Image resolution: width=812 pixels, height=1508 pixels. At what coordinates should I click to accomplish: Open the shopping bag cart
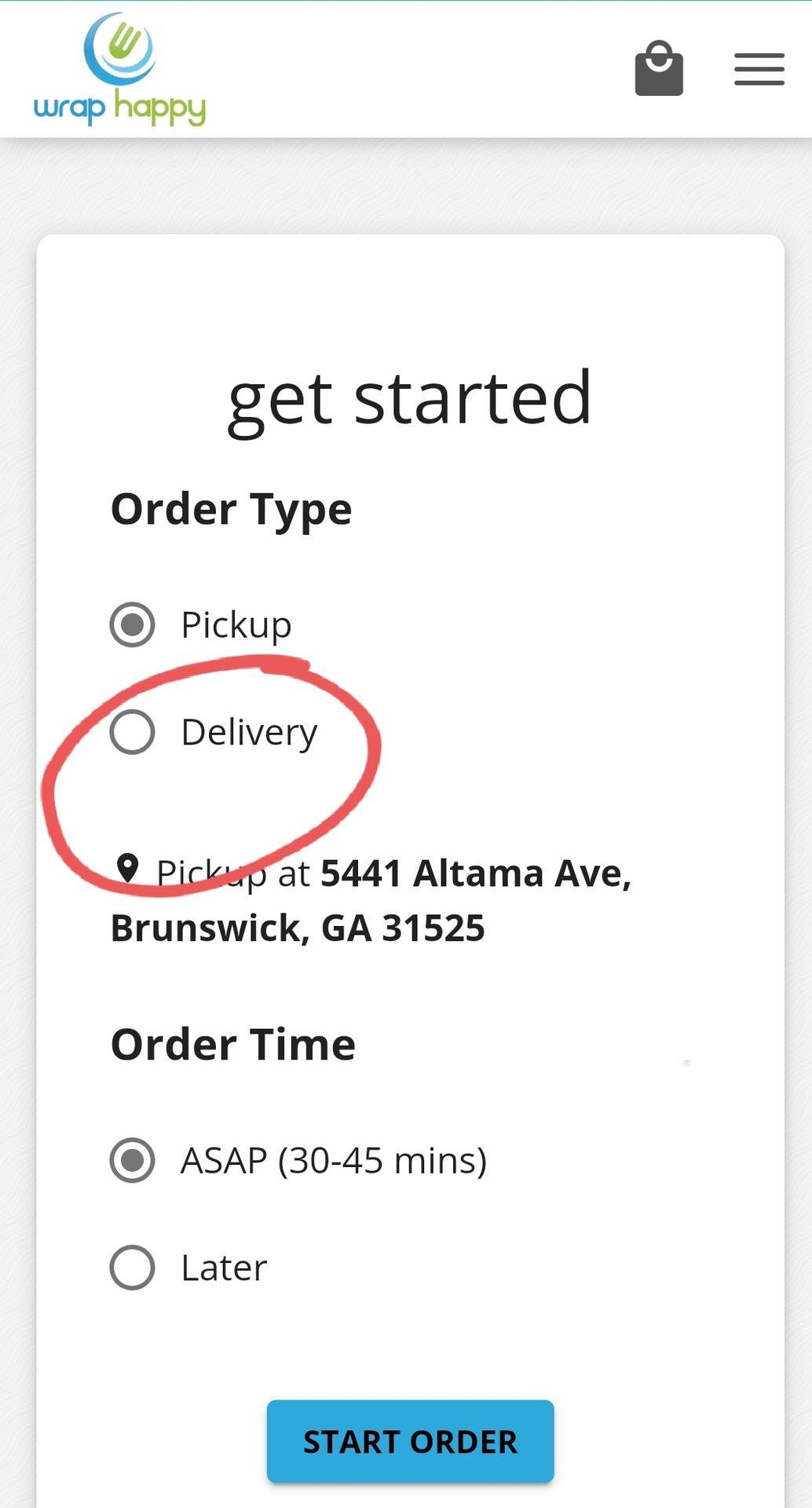(x=658, y=69)
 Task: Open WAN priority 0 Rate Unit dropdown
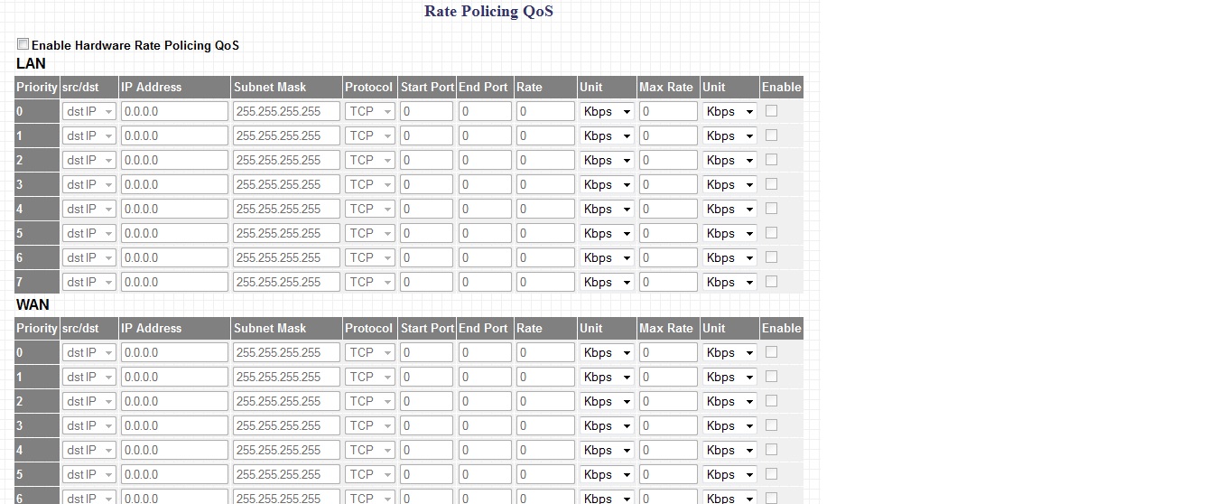[x=607, y=352]
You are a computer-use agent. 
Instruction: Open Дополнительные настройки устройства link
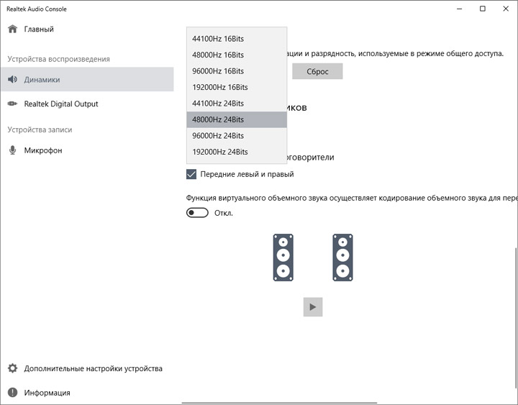(x=93, y=368)
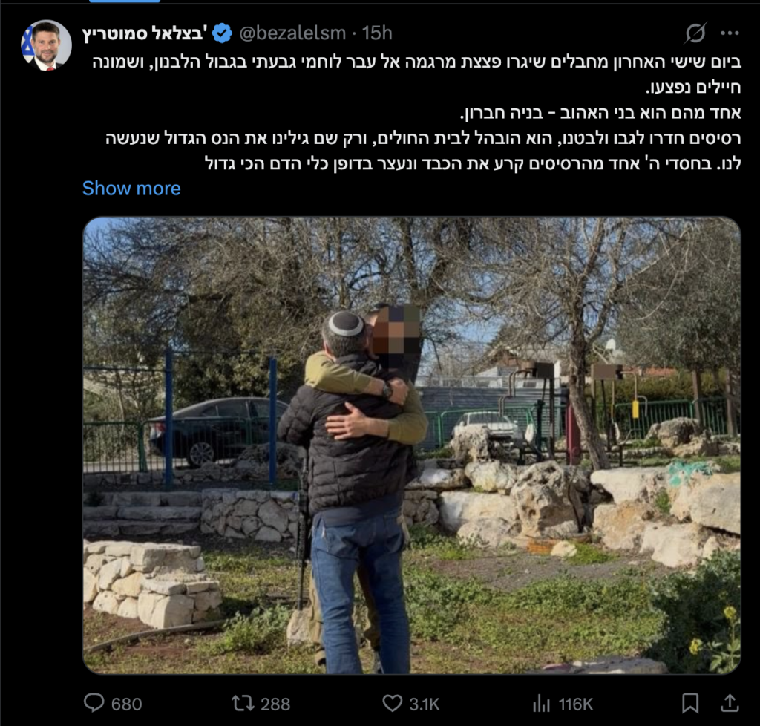Toggle the bookmark icon for this post
The image size is (760, 726).
pos(690,703)
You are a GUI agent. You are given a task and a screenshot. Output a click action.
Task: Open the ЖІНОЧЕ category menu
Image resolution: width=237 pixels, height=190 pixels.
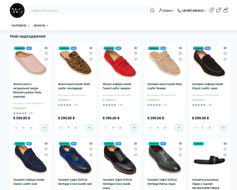pyautogui.click(x=41, y=26)
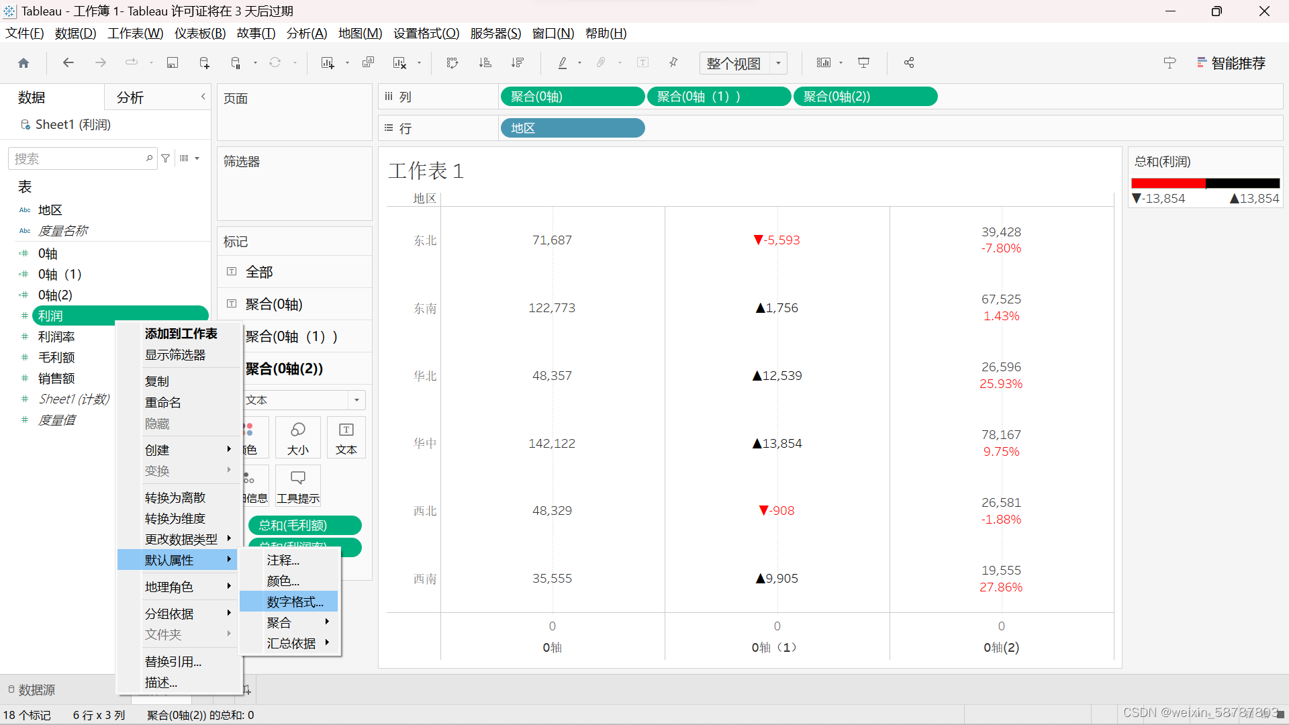Image resolution: width=1289 pixels, height=725 pixels.
Task: Open the Size (大小) mark card
Action: (298, 438)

########

** What you have to do **
Rewrite the material above, replacing every "agent" with "assistant" and changing nothing else. Leave the pictures out.

** Correct answer **
Image resolution: width=812 pixels, height=1508 pixels. At what coordinates should I click to accomplish: Open the shopping bag cart
(x=658, y=69)
 Task: Open WAN priority 0 Rate Unit dropdown
[x=607, y=352]
You are a computer-use assistant. 
Instruction: Open Дополнительные настройки устройства link
(x=93, y=368)
Toggle the bookmark icon for this post
The image size is (760, 726).
pos(690,703)
You are a GUI assistant. You are given a task and a screenshot. Output a click action.
Task: Open the ЖІНОЧЕ category menu
Image resolution: width=237 pixels, height=190 pixels.
pyautogui.click(x=41, y=26)
Image resolution: width=1289 pixels, height=725 pixels.
Task: Open the Size (大小) mark card
Action: (298, 438)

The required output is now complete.